[begin Material shown]
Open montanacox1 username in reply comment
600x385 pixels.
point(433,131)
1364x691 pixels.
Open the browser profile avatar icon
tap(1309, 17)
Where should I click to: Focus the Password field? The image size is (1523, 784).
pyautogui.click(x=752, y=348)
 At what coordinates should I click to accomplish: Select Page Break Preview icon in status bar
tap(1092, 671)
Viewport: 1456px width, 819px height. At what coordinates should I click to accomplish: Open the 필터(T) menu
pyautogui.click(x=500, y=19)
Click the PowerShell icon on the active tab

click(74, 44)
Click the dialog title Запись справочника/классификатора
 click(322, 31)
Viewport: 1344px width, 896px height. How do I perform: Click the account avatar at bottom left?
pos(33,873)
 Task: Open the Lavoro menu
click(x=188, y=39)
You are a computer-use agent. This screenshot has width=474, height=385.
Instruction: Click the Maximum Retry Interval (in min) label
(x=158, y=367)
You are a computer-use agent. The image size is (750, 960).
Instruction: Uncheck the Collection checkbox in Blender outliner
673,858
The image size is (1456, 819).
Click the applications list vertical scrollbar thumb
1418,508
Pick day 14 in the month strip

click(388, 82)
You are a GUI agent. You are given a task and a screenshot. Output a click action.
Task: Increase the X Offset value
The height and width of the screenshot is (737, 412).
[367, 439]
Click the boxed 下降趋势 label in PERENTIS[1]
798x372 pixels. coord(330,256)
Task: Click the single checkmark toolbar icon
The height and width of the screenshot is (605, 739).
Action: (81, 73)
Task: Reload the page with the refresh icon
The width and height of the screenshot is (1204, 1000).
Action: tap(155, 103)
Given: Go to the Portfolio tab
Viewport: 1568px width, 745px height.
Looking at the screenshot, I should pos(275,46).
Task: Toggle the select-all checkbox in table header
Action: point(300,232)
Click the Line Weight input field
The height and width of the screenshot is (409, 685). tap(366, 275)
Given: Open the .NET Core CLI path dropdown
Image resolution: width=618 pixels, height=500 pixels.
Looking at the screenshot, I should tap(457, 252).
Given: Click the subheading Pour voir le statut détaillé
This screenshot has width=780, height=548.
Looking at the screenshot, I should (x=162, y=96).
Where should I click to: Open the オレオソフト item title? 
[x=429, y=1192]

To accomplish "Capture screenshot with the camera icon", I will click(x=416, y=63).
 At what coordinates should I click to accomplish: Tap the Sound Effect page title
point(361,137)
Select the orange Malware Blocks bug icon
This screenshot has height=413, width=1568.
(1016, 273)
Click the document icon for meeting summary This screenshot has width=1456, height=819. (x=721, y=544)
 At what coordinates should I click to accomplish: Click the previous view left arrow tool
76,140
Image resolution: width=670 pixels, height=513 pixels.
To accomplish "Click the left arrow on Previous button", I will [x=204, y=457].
[end Material shown]
[Requirement] Can you rewrite the records from the first line through the line containing "tap(1092, 671)", inclusive, requests and all, adjusting every coordinate in the answers by -30 and including nothing past that line?

[The answer]
Open montanacox1 username in reply comment
600x385 pixels.
point(403,101)
1364x691 pixels.
Open the browser profile avatar icon
tap(1279, -13)
Where should I click to: Focus the Password field? The image size is (1523, 784).
pyautogui.click(x=722, y=318)
 At what coordinates should I click to accomplish: Select Page Break Preview icon in status bar
tap(1062, 641)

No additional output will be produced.